2026 年 26 巻 1 号 p. 13-21
角層は,体内の水分が体外へ蒸発することを制御し,外界からのさまざまな刺激が体内に侵入することを防ぐバリア機能と,角層自体に水分を保ち体内の水分を維持する水分保持機能を有する。このバリア機能や水分保持機能は,加齢や外気の乾燥などの影響で低下してしまう。
我々は,保湿機能をこれまで以上に高める成分開発を目指し,角層の保水力を維持する新たなアプローチとして,保湿剤としてクリームなどに広く利用されているワセリンに着目した。一般的にワセリンは極性が低く水に溶けない油性成分のため,皮膚浸透性は極めて低く,専ら皮膚表面を覆い水分の蒸散を防ぐことで保湿効果を発揮する。一方で接触やこすれなどで皮膚表面から取れやすく,効果が持続しないという課題がある。

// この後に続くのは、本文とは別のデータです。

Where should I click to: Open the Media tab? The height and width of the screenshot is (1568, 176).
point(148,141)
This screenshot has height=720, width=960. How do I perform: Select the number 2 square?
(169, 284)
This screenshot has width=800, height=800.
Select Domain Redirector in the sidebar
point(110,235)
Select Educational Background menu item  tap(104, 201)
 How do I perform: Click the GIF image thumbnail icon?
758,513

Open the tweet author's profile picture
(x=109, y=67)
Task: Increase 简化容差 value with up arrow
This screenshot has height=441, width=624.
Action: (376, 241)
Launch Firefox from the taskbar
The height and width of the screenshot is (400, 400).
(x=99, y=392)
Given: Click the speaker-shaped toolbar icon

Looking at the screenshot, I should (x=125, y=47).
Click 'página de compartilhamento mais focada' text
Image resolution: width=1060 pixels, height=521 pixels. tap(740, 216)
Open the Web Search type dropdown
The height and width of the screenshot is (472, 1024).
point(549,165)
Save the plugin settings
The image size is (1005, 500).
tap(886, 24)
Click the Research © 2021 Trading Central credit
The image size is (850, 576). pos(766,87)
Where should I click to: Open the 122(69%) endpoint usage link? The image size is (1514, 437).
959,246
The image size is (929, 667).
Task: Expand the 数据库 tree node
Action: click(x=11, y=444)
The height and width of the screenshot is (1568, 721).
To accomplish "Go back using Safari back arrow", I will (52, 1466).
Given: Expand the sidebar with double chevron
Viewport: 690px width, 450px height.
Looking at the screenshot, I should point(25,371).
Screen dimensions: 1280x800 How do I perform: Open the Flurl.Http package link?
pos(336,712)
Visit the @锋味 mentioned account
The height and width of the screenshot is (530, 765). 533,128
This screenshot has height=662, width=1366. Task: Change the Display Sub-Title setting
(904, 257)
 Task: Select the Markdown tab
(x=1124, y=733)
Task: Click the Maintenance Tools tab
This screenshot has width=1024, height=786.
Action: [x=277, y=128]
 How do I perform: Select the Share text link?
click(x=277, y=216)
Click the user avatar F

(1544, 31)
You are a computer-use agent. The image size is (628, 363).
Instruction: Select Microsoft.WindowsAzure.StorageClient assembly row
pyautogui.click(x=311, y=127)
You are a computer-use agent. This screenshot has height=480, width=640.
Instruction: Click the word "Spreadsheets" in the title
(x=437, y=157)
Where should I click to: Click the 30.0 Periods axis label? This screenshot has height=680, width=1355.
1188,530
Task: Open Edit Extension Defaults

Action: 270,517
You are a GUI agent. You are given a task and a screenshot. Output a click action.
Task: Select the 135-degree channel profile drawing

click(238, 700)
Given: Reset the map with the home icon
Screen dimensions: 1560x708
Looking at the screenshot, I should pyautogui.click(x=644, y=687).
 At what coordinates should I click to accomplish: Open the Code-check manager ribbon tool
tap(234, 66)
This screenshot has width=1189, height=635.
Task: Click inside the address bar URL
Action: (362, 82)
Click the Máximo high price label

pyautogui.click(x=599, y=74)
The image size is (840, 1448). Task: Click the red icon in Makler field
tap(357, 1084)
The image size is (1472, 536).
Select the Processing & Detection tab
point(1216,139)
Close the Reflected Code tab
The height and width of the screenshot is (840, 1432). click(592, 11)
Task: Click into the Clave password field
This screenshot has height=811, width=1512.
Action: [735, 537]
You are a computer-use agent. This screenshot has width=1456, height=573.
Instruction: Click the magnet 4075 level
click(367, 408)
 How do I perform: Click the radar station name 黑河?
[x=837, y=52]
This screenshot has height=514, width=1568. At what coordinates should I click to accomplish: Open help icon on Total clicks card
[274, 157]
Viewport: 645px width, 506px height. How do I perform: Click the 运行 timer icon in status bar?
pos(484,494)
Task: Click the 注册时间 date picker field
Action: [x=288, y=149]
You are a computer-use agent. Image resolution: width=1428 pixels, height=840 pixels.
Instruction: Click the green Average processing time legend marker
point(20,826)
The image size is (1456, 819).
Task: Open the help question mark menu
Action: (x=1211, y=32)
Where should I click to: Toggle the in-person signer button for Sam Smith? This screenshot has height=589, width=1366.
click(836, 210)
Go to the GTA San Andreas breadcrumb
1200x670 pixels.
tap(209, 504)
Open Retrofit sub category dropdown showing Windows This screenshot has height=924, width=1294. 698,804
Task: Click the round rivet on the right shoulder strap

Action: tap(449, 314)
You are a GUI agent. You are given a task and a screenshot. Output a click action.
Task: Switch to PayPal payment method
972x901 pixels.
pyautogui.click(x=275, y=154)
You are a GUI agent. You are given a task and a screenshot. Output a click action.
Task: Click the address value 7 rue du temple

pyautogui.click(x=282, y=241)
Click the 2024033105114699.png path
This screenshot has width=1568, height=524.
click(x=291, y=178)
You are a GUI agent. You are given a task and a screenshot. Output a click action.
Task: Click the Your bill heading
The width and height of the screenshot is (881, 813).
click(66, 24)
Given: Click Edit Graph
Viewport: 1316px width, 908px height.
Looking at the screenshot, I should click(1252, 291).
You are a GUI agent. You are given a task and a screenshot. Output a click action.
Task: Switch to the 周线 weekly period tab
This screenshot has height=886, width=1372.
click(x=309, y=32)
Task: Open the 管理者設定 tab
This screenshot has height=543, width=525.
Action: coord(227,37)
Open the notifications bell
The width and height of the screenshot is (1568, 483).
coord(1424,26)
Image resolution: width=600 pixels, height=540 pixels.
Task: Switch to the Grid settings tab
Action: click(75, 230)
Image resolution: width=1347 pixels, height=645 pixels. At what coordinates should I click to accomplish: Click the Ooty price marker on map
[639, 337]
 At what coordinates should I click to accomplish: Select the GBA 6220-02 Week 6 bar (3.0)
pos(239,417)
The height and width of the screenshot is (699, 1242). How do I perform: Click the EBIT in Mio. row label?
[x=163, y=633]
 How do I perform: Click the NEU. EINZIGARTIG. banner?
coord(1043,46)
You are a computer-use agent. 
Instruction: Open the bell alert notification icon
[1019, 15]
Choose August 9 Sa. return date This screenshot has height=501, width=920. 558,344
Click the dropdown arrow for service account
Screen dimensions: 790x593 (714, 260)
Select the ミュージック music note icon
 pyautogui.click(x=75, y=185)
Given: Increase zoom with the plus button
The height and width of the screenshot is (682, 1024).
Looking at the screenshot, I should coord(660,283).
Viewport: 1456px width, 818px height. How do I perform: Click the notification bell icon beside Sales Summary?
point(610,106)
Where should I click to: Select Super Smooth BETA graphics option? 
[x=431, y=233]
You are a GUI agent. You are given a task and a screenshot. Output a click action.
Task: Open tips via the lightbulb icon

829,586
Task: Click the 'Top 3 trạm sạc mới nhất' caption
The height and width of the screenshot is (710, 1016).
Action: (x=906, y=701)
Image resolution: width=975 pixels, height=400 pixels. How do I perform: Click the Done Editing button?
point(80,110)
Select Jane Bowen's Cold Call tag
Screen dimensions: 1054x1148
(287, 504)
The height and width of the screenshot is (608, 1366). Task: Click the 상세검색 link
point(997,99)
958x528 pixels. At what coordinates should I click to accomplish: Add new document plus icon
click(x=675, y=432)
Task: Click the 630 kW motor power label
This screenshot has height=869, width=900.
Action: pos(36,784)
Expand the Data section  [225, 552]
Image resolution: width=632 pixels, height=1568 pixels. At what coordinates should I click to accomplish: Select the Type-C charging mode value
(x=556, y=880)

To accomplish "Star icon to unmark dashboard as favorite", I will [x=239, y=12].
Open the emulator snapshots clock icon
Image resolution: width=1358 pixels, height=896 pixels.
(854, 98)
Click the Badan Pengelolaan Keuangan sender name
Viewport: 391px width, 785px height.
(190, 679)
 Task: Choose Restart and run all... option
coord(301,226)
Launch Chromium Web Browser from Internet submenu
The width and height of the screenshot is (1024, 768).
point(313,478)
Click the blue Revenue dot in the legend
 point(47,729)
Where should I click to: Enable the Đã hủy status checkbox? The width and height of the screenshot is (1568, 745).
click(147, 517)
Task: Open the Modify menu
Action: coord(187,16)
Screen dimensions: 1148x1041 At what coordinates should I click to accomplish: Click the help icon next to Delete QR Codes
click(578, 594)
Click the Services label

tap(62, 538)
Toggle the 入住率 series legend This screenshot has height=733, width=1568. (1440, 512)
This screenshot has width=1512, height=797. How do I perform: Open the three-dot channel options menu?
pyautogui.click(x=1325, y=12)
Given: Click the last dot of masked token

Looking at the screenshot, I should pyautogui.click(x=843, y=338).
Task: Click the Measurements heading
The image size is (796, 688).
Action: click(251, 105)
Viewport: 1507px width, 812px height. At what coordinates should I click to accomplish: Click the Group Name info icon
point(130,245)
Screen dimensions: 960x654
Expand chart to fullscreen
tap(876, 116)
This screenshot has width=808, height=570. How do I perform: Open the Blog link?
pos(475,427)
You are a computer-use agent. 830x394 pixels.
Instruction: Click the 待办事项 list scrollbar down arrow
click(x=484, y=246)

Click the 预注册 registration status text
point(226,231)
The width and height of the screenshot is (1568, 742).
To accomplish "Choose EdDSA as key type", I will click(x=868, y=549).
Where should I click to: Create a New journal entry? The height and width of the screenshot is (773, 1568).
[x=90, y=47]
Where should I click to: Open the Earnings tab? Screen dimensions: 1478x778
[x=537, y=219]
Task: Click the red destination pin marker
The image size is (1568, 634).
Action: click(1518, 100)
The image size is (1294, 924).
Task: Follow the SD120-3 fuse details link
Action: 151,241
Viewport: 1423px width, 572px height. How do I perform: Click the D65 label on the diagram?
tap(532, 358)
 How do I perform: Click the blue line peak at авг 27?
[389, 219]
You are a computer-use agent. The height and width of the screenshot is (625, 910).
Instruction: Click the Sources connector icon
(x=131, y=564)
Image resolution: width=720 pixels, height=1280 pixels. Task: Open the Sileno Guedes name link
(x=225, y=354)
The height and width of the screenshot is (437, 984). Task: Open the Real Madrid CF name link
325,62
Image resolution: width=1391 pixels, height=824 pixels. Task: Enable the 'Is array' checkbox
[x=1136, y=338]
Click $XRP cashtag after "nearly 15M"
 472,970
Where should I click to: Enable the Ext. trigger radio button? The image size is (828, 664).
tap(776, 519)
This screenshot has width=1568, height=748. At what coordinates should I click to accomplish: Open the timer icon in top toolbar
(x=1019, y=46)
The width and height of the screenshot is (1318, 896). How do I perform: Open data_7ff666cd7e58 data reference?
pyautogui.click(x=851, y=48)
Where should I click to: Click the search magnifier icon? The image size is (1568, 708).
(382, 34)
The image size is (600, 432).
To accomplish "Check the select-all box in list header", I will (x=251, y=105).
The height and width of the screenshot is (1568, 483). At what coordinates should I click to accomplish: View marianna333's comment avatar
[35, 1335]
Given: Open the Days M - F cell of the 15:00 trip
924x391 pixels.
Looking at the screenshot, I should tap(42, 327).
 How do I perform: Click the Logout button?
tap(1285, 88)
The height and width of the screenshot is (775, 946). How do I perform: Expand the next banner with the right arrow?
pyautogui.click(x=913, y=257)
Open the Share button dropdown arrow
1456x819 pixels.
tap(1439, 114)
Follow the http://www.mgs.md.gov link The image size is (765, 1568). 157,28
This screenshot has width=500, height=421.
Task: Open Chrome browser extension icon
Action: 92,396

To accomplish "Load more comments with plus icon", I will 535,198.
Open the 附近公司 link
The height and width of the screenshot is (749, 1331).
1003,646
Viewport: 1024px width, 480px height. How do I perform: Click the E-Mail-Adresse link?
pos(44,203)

今回開発したナノ化ワセリンは,粒子を約80nm以下のサイズに微細化した結果,角層への浸透性が大きく向上することが分かった。さらに,浸透後の保水効果や角層を膨潤させる作用があることも確認した。極性の低い炭化水素系の油性分子の皮膚浸透性は,これまで非常に低いと考えられていたが,ナノ化によって水系へ安定に溶解しテクスチャが向上するのみならず,保水効果との両立も可能となった。本研究により,ワセリンの新たな有用性が発見され,スキンケア製剤への応用の幅が広がった。